Josiah McElheny’s installations of handmade glass objects in precisely designed vitrines, pedestals, or wall units with explanatory texts, documentation, or titles entice us to reflect on the origins of this traditional craft, the history of aesthetics it embodies, and the ideologies these aesthetics project. The product of an ancient technology that defies scientific classification as liquid or solid, glass is an amorphous medium ideally suited to McElheny’s presentation of classic stylistic forms as suspensions of unsettled ideals. Through them, seemingly absolute notions such as perfection, infinity, self-reflection, and utopia are recast as malleable artifacts subject to the forces of history and culture, the advances of art and science, and the contemporary context of their display.

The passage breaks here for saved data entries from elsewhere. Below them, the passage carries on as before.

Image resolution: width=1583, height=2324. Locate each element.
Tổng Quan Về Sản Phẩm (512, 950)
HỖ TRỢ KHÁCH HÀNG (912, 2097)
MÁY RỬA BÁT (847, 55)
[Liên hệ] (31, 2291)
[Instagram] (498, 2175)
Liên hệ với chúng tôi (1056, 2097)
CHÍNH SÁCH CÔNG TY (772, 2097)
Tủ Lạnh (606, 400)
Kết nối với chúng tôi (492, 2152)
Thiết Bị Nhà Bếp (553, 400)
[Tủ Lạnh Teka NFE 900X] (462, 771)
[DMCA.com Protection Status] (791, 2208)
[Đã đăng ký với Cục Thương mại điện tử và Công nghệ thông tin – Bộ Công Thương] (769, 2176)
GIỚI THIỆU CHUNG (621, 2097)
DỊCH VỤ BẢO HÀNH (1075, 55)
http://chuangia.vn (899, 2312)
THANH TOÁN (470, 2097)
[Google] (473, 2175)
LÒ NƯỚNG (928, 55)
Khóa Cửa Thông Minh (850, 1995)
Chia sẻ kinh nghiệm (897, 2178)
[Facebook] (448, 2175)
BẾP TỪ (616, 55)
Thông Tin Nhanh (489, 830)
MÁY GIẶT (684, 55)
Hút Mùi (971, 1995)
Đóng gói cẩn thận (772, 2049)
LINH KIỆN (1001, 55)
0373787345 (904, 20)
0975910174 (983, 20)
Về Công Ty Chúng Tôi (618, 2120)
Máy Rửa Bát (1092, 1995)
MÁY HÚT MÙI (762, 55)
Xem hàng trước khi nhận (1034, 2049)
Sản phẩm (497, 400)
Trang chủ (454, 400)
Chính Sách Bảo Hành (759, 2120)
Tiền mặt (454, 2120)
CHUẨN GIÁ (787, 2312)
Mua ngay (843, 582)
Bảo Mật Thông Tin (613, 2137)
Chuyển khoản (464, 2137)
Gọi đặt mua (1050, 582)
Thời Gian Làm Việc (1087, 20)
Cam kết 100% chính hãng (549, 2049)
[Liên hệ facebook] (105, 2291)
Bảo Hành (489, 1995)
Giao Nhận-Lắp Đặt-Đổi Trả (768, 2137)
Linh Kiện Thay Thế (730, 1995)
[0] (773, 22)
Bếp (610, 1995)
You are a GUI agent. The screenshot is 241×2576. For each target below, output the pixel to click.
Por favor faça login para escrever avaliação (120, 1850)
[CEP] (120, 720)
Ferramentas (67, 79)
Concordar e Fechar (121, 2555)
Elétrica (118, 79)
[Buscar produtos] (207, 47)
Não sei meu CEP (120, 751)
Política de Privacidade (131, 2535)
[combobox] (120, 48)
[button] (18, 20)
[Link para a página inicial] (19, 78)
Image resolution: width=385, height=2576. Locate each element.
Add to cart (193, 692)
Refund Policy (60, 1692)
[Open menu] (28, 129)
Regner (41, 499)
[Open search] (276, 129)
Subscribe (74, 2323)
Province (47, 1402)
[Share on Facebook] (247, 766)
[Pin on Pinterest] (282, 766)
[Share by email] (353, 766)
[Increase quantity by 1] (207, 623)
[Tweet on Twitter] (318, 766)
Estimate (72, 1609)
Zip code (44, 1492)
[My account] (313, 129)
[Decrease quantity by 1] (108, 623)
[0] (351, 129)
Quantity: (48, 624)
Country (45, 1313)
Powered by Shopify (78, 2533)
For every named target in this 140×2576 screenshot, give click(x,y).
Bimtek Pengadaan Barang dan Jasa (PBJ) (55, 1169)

In Czech Modernism Mirrored and Reflected Infinitely, a line of eight polished decanters is viewed through a sheet of one-way glass that reflects the enfilade in what appears to be endless recession into a horizon-less darkness beyond the limits of our vision. A close look at the surface of each object reveals its own reflection, which itself contains another, like a Russian nesting doll. This vacuum of containers-within-containers completely bereft of our own reflection is a vision of modernism devoid of the human element. The seamless landscape of shining forms entrances our senses but denies our presence, hinting at the dangers of infinite absolutes.

Striking for its craftsmanship and conceptual rigor, this perceptually stimulating piece provides a counterpoint to other sculptural works in the ICA/Boston’s permanent collection, such as Taylor Davis’s finely fabricated Untitled, 2001, and Mona Hatoum’s handworked Pom Pom City, 2002.